#### Records
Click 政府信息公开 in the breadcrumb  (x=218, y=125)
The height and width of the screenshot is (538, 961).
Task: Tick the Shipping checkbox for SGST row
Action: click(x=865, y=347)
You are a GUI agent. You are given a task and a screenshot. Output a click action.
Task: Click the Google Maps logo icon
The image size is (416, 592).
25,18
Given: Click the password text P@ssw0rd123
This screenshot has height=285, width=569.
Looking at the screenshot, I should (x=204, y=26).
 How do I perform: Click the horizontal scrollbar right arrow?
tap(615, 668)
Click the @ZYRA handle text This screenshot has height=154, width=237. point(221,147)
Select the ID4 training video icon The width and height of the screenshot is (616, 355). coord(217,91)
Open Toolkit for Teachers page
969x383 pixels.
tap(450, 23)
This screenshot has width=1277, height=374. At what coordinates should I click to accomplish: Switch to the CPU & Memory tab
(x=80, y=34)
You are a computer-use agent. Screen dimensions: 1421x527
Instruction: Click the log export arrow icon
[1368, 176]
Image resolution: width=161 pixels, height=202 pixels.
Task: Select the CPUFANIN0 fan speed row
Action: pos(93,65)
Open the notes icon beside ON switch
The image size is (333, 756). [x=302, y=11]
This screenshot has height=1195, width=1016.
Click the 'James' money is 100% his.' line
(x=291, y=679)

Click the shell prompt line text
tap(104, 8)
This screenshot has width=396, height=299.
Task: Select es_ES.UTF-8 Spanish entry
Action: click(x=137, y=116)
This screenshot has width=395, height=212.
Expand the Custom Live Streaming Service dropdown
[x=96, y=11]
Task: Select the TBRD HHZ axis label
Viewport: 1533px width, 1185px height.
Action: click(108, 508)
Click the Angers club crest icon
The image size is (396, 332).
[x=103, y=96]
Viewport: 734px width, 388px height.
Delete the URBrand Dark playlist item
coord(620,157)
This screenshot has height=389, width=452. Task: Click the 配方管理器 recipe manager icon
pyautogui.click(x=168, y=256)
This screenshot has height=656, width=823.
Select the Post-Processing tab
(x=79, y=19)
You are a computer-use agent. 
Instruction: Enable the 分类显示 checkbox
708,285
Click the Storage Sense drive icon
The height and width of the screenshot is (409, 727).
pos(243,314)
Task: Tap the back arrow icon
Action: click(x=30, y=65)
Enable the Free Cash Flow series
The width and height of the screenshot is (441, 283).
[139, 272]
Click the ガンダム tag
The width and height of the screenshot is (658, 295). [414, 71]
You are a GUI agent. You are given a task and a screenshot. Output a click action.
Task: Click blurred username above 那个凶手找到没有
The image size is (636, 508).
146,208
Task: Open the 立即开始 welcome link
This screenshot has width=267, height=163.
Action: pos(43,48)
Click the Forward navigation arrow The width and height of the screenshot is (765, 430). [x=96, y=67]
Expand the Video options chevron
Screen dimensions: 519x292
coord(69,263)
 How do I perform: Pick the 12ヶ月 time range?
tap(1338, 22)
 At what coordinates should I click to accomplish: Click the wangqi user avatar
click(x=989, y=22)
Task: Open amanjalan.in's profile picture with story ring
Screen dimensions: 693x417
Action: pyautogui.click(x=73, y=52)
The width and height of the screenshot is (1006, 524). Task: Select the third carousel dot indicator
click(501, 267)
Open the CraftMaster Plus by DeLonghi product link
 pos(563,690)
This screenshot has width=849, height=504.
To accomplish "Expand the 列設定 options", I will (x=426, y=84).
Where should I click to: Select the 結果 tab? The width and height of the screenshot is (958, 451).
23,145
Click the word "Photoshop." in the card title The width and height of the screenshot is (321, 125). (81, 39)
########
**About this task**
In the records above, which lines hold the string "computer"? Copy each one.

**Result of this task**
You are a computer-use agent. Screen dimensions: 1421x527
You are a computer-use agent. 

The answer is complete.